Mesmo assim, também há flexibilizações ocorrendo nos estados. A segunda maior cidade do Maranhão reabriu o comércio, e também houve suspensão de algumas restrições no Distrito Federal.
A regional norte (que engloba Acre, Rondônia, Amazonas, Roraima, Amapá e Pará) é a única em que o pior pode já ter passado. A maior incidência de SRAG normalmente começa em meados de março (semana 12) e começar a cair no início de maio (semana 19), diminuindo mais no final de junho (semana 26).
Em uma transmissão vivo na última sexta-feira (29), o secretário substituto de Vigilância em Saúde interino, Eduardo Macário, pontuou que a região Norte já vive o fim da sazonalidade das doenças respiratórias.
“A dinâmica da transmissão do Covid é diferente em relação a cada localidade. Estamos passando já por um término do período de sazonalidade para a transmissão de vírus respiratórios nas regiões Norte e Nordeste, e por isso que elas foram as mais afetadas nesse momento em termos de pressão hospitalar e também do número de casos e de óbitos”, disse.
O Amazonase o Pará anunciaram, na semana passada, planos de abertura a partir desta segunda (1º).

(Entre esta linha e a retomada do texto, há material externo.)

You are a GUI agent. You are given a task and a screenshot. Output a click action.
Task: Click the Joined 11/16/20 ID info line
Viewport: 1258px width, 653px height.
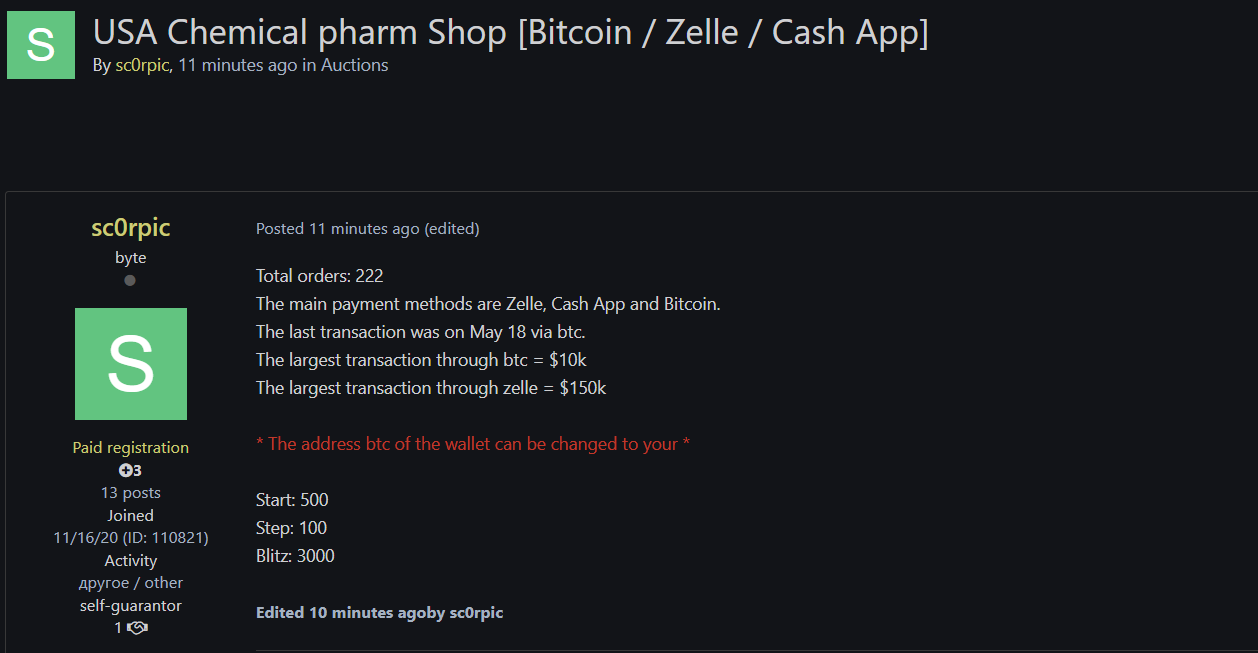coord(131,527)
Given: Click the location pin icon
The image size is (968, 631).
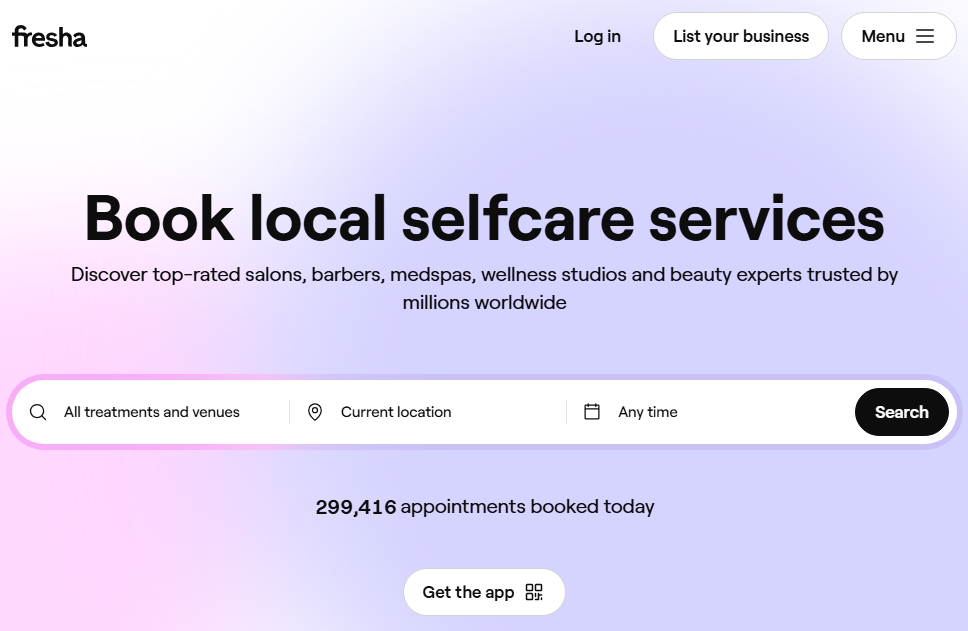Looking at the screenshot, I should point(315,412).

Para Marcelo Gomes, coordenador do InfoGripe, um dos fatores que devem ser considerados ao considerar o relaxamento das medidas é, justamente, o número de novos casos. Se esse número ainda estiver aumentando ou mesmo se estabilizando, significa que o vírus ainda está presente.
Um dia depois do anúncio de flexibilizações em São Paulo, por exemplo, o estado registrou o número mais alto de novos casoscasos para um período de 24 horas desde o início da pandemia: 6.382.

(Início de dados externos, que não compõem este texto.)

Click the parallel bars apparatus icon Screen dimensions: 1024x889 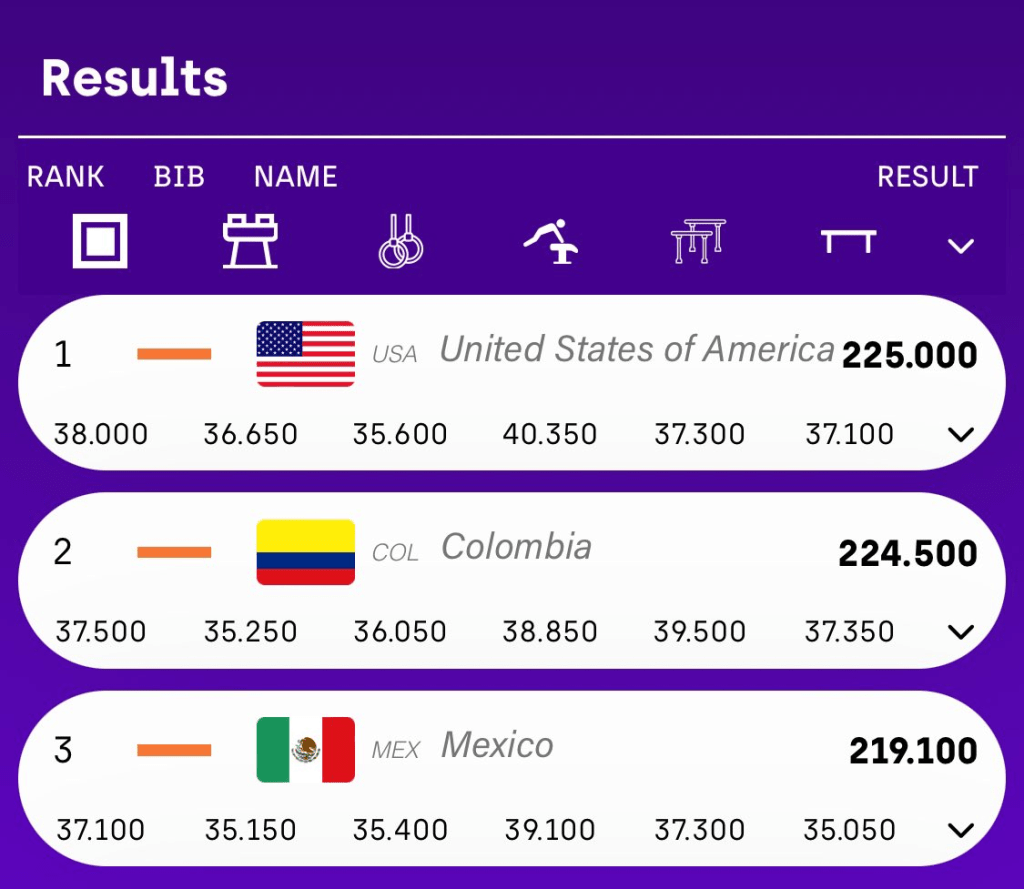point(698,242)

Outro fator a ser considerado na abertura é a capacidade hospitalar para atender novos pacientes, afirma Gomes.
“Se ainda não está numa fase de declínio – não apenas decair, mas decair bastante o número de novos casos – a gente não deveria falar em flexibilização do isolamento social, porque a rede hospitalar ainda está sobrecarregada e a gente ainda está com o vírus circulando. Se flexibilizar, vai ter um aumento do número de novos casos com uma rede que não vai conseguir dar conta”, avalia.